O tom da adaptação continua sombrio, como Yates já tratava elegantemente a série desde o quinto filme, mas desta vez há sequências ainda mais adultas, violentas (prepare-se para alguma tortura e sangue) e dramáticas, tanto que fica difícil classificá-la como uma fantasia. Há, claro, três ou quatro cenas de ação, mas elas estão muito distantes dos animados embates dos primeiros capítulos da franquia. Entre cada uma delas há longas (corajosamente longas, pensando na grande parte do público acostumado a esse tipo de produção) cenas em que muito pouco acontece além da tensão recorrente da solidão de três adolescentes tendo que, pela primeira vez em suas vidas, assumir as rédeas de seus destinos, sem professores, pais ou responsáveis.
Essa nova realidade, distante dos muros protetores de Hogwarts, dá ao trio protagonista (Daniel Radcliffe, Emma Watson e Rupert Grint) seus melhores momentos na série como atores. Especialmente Grint, que enfim consegue deixar de ser o amigo-alívio-cômico para disputar de igual para igual com Radcliffe o foco da atenção. Não é por acaso que Martin Scorsese andou dizendo que o ruivo é o "próximo Leonardo DiCaprio". Ele realmente aprendeu a atuar.

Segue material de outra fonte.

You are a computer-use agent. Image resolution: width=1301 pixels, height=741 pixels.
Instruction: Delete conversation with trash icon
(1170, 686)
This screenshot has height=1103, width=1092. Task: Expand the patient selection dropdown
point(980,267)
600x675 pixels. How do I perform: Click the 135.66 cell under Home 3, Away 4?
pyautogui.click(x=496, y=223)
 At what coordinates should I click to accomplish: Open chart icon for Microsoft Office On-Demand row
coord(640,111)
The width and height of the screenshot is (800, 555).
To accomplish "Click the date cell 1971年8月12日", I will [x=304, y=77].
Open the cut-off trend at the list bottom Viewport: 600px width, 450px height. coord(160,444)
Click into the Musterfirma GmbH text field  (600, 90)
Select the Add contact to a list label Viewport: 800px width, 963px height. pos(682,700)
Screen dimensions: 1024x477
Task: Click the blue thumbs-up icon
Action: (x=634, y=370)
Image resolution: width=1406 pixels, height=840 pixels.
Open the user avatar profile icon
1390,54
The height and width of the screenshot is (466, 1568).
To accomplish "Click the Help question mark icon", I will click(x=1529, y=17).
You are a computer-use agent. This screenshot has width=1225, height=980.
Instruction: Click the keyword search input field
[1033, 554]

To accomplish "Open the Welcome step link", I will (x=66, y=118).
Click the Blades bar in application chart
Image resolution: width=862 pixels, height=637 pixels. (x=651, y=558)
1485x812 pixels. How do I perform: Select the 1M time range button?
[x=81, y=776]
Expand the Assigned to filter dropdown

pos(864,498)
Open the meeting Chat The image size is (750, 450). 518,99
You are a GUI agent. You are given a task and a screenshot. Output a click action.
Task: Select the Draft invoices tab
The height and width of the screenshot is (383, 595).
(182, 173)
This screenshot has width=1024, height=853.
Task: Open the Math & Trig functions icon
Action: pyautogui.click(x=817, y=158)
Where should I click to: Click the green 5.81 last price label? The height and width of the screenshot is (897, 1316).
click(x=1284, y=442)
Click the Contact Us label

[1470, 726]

A trama começa com a ameaça dos Comensais da Morte de Lorde Voldemort (Ralph Fiennes) ganhando proporções alarmantes, tanto que Harry, Ron e Hermione precisam tomar providências para proteger seus familiares. Com o inimigo enfim agindo impunemente, é preciso esconder Harry Potter, que se torna a última esperança da resistência dos bruxos para impedir o reinado de Voldemort. Com a queda do Ministério da Magia, porém, a situação se complica - e os três amigos partem em busca dos únicos artefatos que podem parar de uma vez por todas esses eventos: as horcruxes.
Essa busca é evidenciada pela bela fotografia de Eduardo Serra, novato na franquia, que traz cores e grandiosos cenários naturais até então inéditos à saga. Outro que traz novidades é Alexandre Desplat, cuja trilha sonora evoca quase nada os temas fantasiosos iniciados por John Williams. É ótimo ver esse tratamento adulto de um tema nascido para crianças - Harry Potter, com tudo isso, cumpre seu papel como formador de público, refinando olhares e desenvolvendo em seus fãs o apreço pelo tempo do cinema. Infelizmente, não termina - a Parte II só em meados do ano que vem -, ou poderia ser o melhor filme da série até aqui, algo que, se tudo continuar na direção certa, deve acontecer depois de 15 de julho de 2011.